Under current law, WRS participants are deemed protective occupation participants if they are involved in active law enforcement or active fire suppression and are involved in duties that expose them to a high degree of danger or peril and require a high degree of physical conditioning. Notwithstanding these general requirements for designation as a protective participant under the WRS, the statutes also enumerate a number of specific occupations that are deemed to be protective category WRS participants. Under the Governor's recommendation, the Administrator of the Division of State Patrol would be classified as a protective occupation participant separately enumerated in this manner.
As a result of newly designating the Administrator of the Division of State Patrol as a protective category employe under the WRS, a qualified individual holding this position would be eligible for: (a) early retirement at age 50 [rather than at age 55 for other WRS participants]; (b) normal retirement at age 54, or a age 53 after twenty-five years of service [rather than age 65 for general participants or age 62 for state elected or appointed participants]; and (c) coverage under the s. 40.65 duty disability program.
[Bill Sections: 935, 936, 2031, 2032 and 9450(3)]

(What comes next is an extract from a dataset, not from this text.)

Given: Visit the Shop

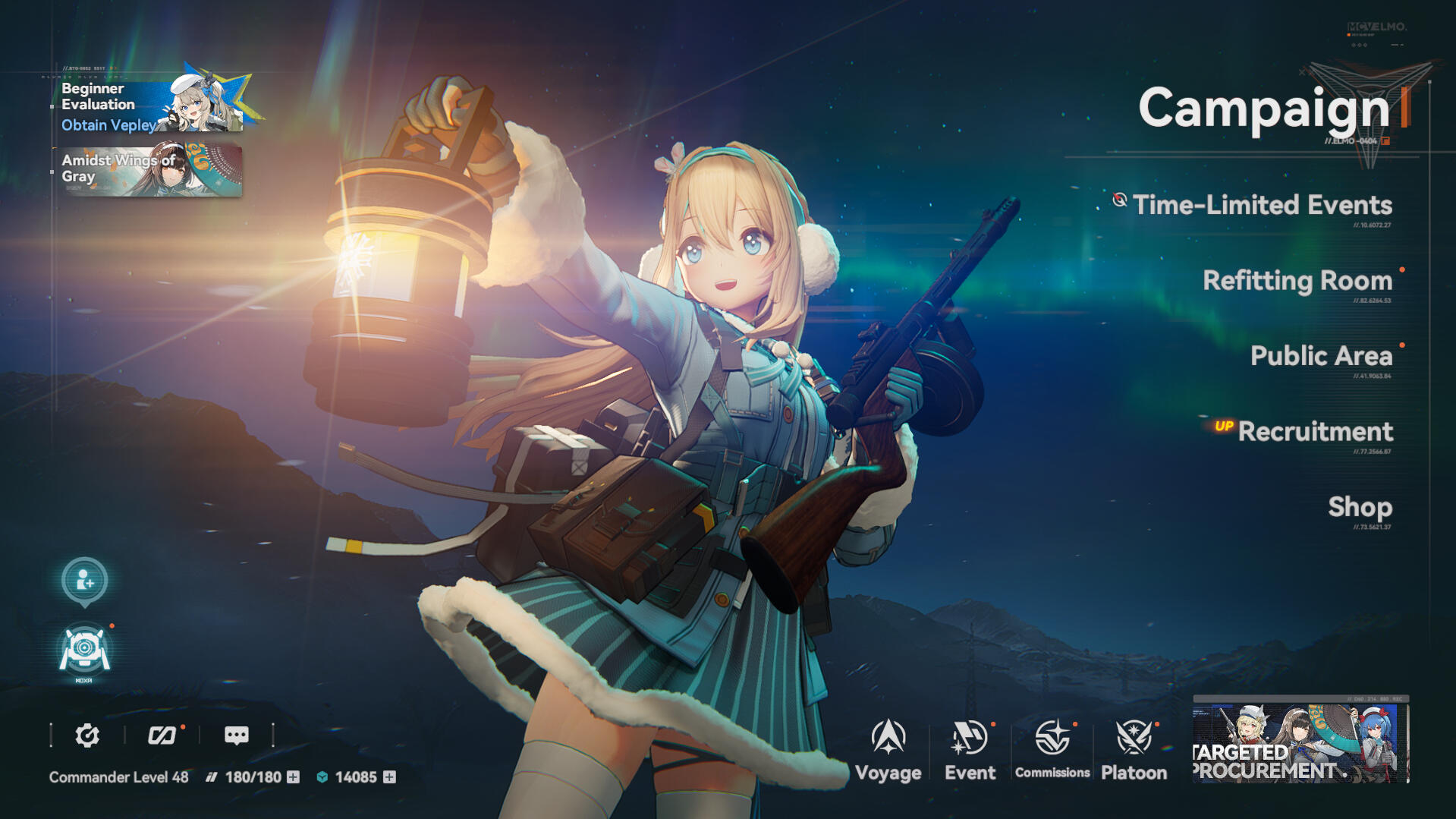Looking at the screenshot, I should [x=1359, y=507].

12. INTEREST PAYMENTS ON WRS REFUNDS AND UNDERPAYMENTS
Governor: Repeal the current law prohibition barring ETF from paying interest on WRS refunds or credits of monies incorrectly paid to the WRS. Instead, authorize ETF to include interest on WRS refunds or credits, pursuant to rules promulgated by the Department. Under current law, ETF issues refunds to employee participants or credits to the employer accounts for monies that are paid into the retirement system: (a) by or on behalf of persons who are not WRS participants; and (b) in excess of annual contribution maximums established by the federal Internal Revenue Code.
Also, repeal the current law requirement that where a WRS annuity underpayment exceeds certain dollar amount thresholds [currently $66.60 for lump sum payments and $2 per month on monthly annuities] and has not been corrected for at least 12 months, ETF must pay interest on the underpayment at a rate of 0.4% for each full month during which the underpayment occurred. Specify instead that ETF shall pay interest on an underpayment at a rate of interest established by the Department by rule.
Provide that these revised provisions regarding interest payments on refunds, credits and underpayments would take effect on June 30, 2000, and would first apply to refunds, credits and annuity payments occurring on and after the effective date.